### Источник
===
В театре Урал Опера Балет прошла премьера балетного триптиха

Дебюты и прощание
В театре Урал Опера Балет прошла премьера балетного триптиха
«Sextus Propertius». Фото Иван Мохнаткин / Урал Опера Балет

В театре Урал Опера Балет прошла премьера трех балетных спектаклей. Максим Петров представил свою версию «Павильона Армиды» Черепнина, Антон Пимонов поставил «Венгерские танцы» на музыку Брамса, Слава Самодуров выпустил мировую премьеру балета Sextus Propertius на новую музыку Алексея Сысоева «Проперций (непристойные элегии)»

Питерцы «взяли» уральскую сцену

Петербургские хореографы новой волны, которые учились в Академии балета имени Вагановой и танцевали в Мариинском театре, сегодня встретились на Урале в премьерном балетном триптихе. Для Славы Самодурова это последняя премьера, поставленная на труппу, которой он руководил двенадцать лет, в качестве ее худрука. С нового сезона Самодуров переходит на позицию свободного хореографа. Уже известно, что летом 2024 года он представит в Большом театре новый балет Юрия Красавина “Буря”. В августе 2023 бразды руководства Урал Балетом берет на себя Максим Петров. Для Петрова «Павильон Армиды» стал своеобразной инаугурацией в Екатеринбурге, не случайно в его новом балете присутствует местная новостная повестка. Его первой работой для этой компании были «Три тихие пьесы» на музыку Десятникова в проекте L.A.D. Пимонов когда-то начинал здесь работать, поставил несколько спектаклей, с 2020 руководит балетом Пермской Оперы.

«Sextus Propertius». Фото Иван Мохнаткин | Урал Опера Балет

Необыкновенная история с уральским паладином

Балетный триптих открывал «Павильон Армиды» Черепнина. Идею постановки Максиму Петрову предложила художница Альона Пикалова, которая хотела запечатлеть в спектакле реальный случай, произошедший в декабре 2021 в екатеринбургском Ельцин Центре: на выставке «Мир как беспредметность. Рождение нового искусства» охранник пририсовал шариковой ручкой небольшие глазки на абстрактных лицах двух фигур на картине ученицы Малевича Анны Лепорской «Три фигуры» из коллекции Третьяковской галереи. Случай тогда получил широкую огласку, но вскоре инцидент был исчерпан, застрахованную картину вернули в Третьяковку и отреставрировали.

Забавно, что выпуск «Павильона Армиды» в хореографии юного Михаила Фокина в 1907 также сопровождался скандалом, его премьера была отложена, но в итоге балету способствовал успех у зрителей и критики (его показывали после полного балета «Лебединое озеро») сначала в Петербурге, а затем и в Париже в 1909.
===
### Извлечённые данные

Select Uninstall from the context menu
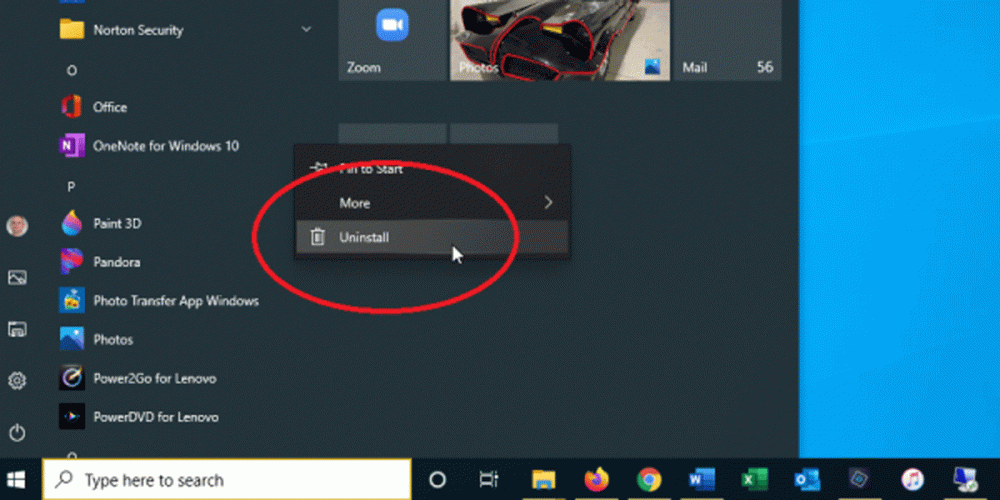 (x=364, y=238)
===
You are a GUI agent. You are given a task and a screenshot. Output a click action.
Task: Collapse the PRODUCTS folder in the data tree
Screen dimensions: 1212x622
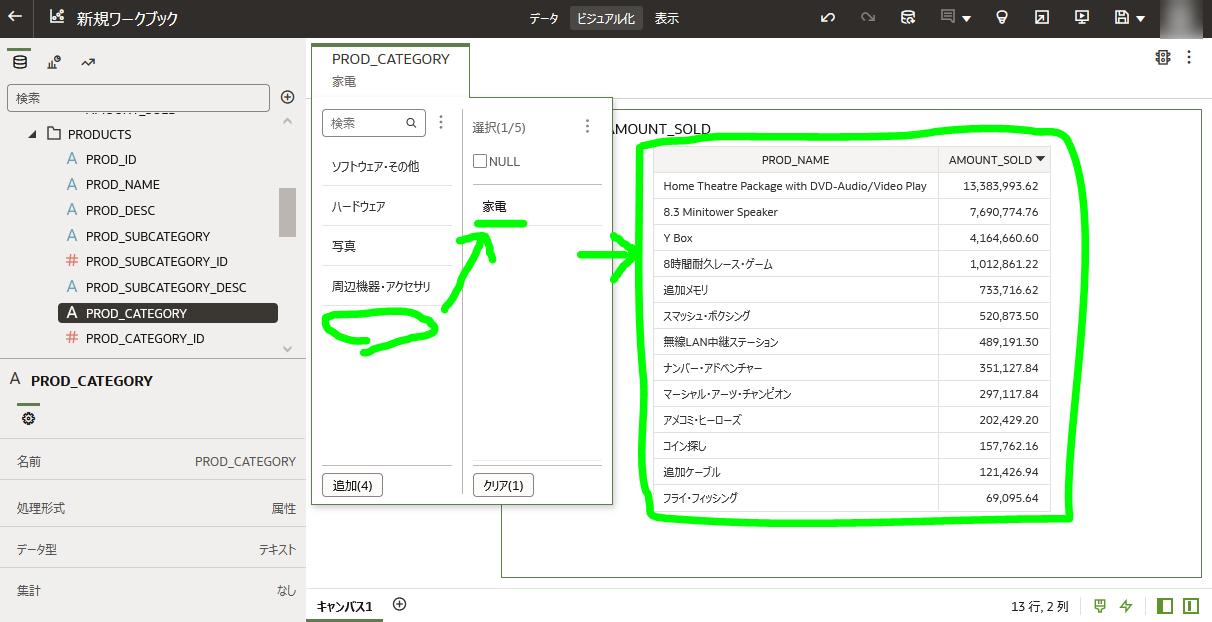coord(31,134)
===
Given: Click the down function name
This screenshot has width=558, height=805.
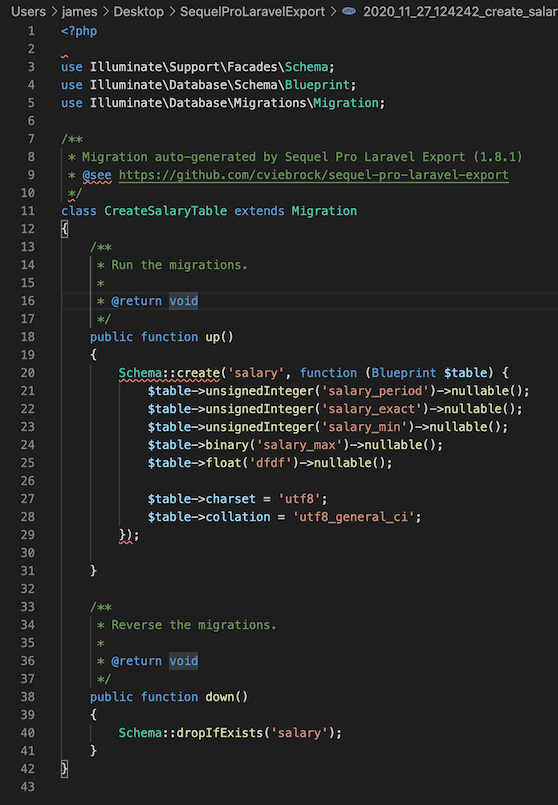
===
### Задания
a – Верните из источника отрывок от «Необыкновенная история с» до «Третьяковку и отреставрировали.» включительно, без изменений.
b – Какой балет, согласно источнику, Слава Самодуров представит в Большом театре летом 2024 года?

### Ответы
a –
Необыкновенная история с уральским паладином

Балетный триптих открывал «Павильон Армиды» Черепнина. Идею постановки Максиму Петрову предложила художница Альона Пикалова, которая хотела запечатлеть в спектакле реальный случай, произошедший в декабре 2021 в екатеринбургском Ельцин Центре: на выставке «Мир как беспредметность. Рождение нового искусства» охранник пририсовал шариковой ручкой небольшие глазки на абстрактных лицах двух фигур на картине ученицы Малевича Анны Лепорской «Три фигуры» из коллекции Третьяковской галереи. Случай тогда получил широкую огласку, но вскоре инцидент был исчерпан, застрахованную картину вернули в Третьяковку и отреставрировали.

b – Новый балет Юрия Красавина «Буря».